Do You Remember Here Comes the Brides?

When I was eleven years old, my favorite television show was Here Comes the Brides.  For those who are unfamiliar, the show involved the Bolt brothers–Jason, Joshua and Jeremy (the cute one)–owners of a logging operation near Seattle. Their lumberjacks threaten to leave the area due to the lack of women, so they make a deal with the local sawmill owner. If he pays for 100 marriageable women to travel to the area, the Bolt brothers will guarantee that all will stay for one year. If the women don’t stay, then the sawmill owner will get the Bolt brother’s land and operation.  The interesting thing is that this is loosely based on a true story.

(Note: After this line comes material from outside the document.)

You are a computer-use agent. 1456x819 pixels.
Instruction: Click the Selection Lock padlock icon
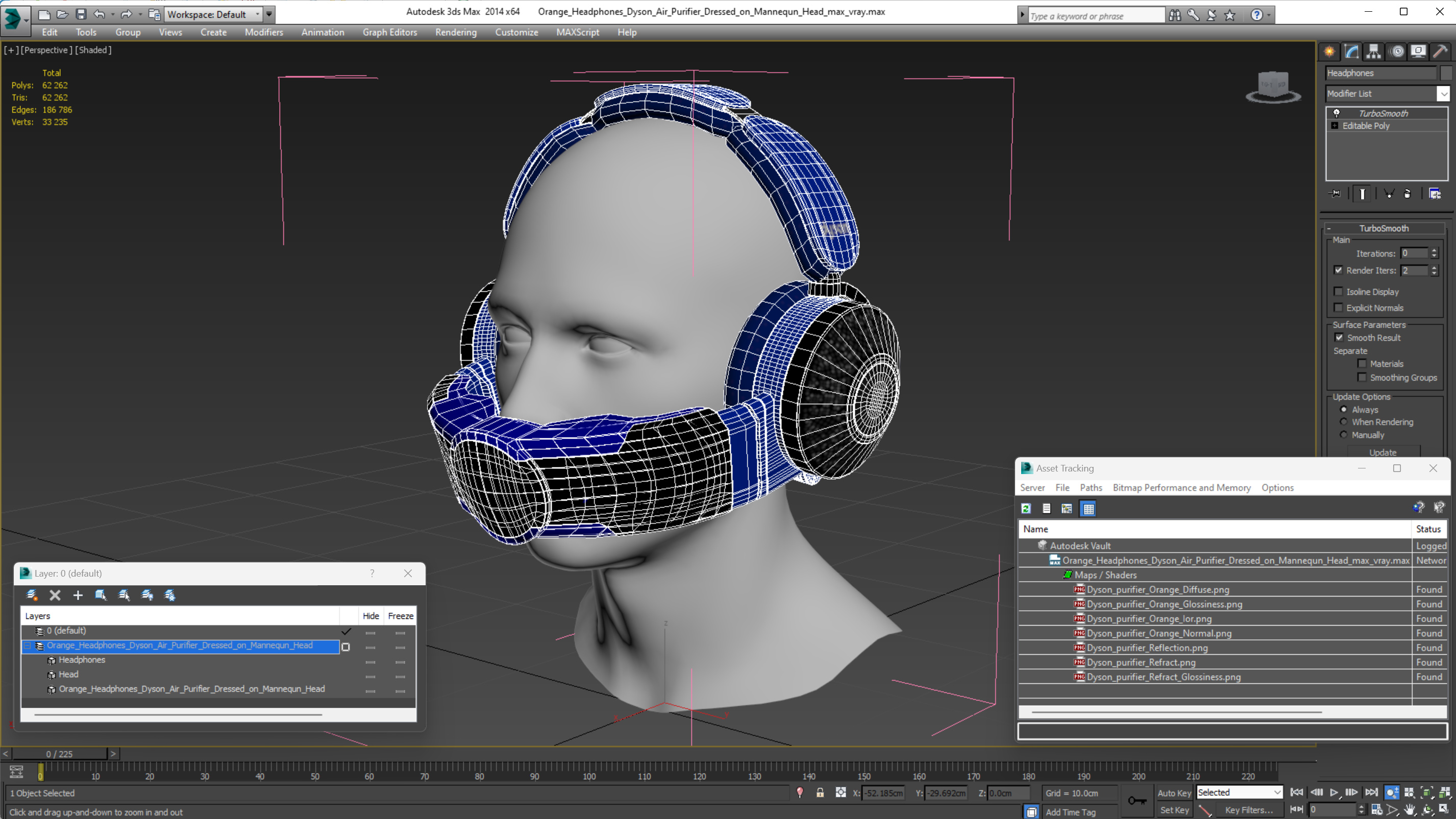(820, 792)
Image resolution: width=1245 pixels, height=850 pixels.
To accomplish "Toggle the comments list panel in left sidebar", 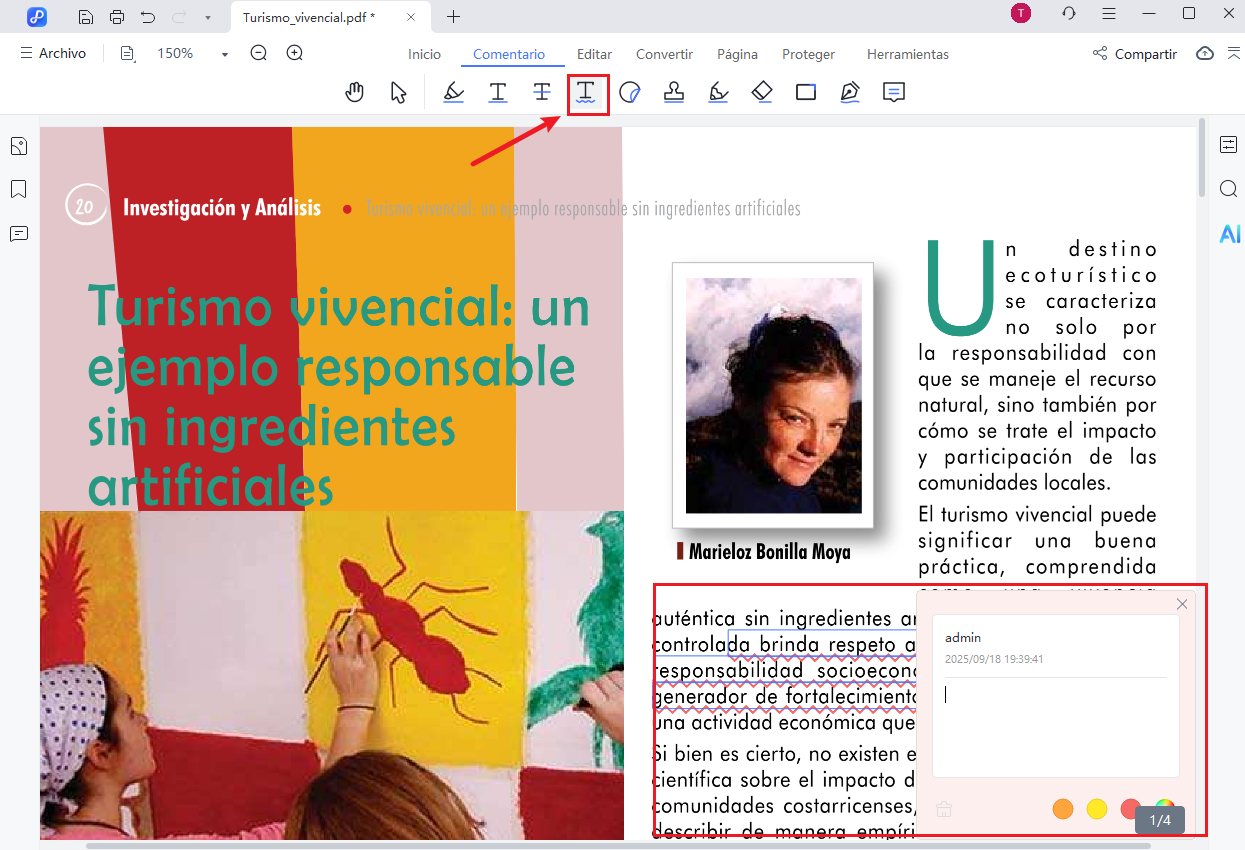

Asa Mercer was born in Princeton, Illinois, the youngest of thirteen children. He traveled to Washington territory as a young teen in 1852, where his family became one of Seattle’s founding families. He returned to the Midwest to attend college, graduating from Franklin College in New Athens, Ohio in 1860. He then returned to the Seattle area, where he and his brothers cleared stumps to make room for the new territorial university.  Since he was the only college graduate in the area, he was hired as the president and sole instructor of the Territorial University of Washington, which would eventually become the University of Washington. He received no pay.

Lumber and fishing industries thrived in the area, leading to a lopsided gender balance–lots of men and few marriageable women. In 1864, financed by public and private funds, Asa Mercer traveled to Boston to find women willing to relocate to the Seattle area. He returned with eleven women, although The Seattle Gazette reported at the time that there were 50. Eight of these women became teachers in the area, and nine of them were quickly married. The two remaining women unfortunately passed away.

Mercer made another trip in 1865, partially funded by local lumber mill owner Hiram Burnett. He procured additional funds by charging local men a $300 fee for the transport of a future wife. After he arrived on the east coast, Mercer’s activities were written about in The New York Herald, which reported that the women he recruited were destined to marry poorly. Due to the bad publicity, he only managed to recruit 100 women instead of the 500 promised. And then there were difficulties getting to Seattle. The captain of the ship transporting the women refused to go farther than San Francisco. Eventually he convinced lumber schooners to transport the women for free and he (finally) arrived in Seattle with the brides-to-be.

Mercer himself married a Mercer Girl, Annie Stephens, a week after arriving in Seattle. It’s said that descendants of the Mercer Girls make up a significant number of native Seattlelites.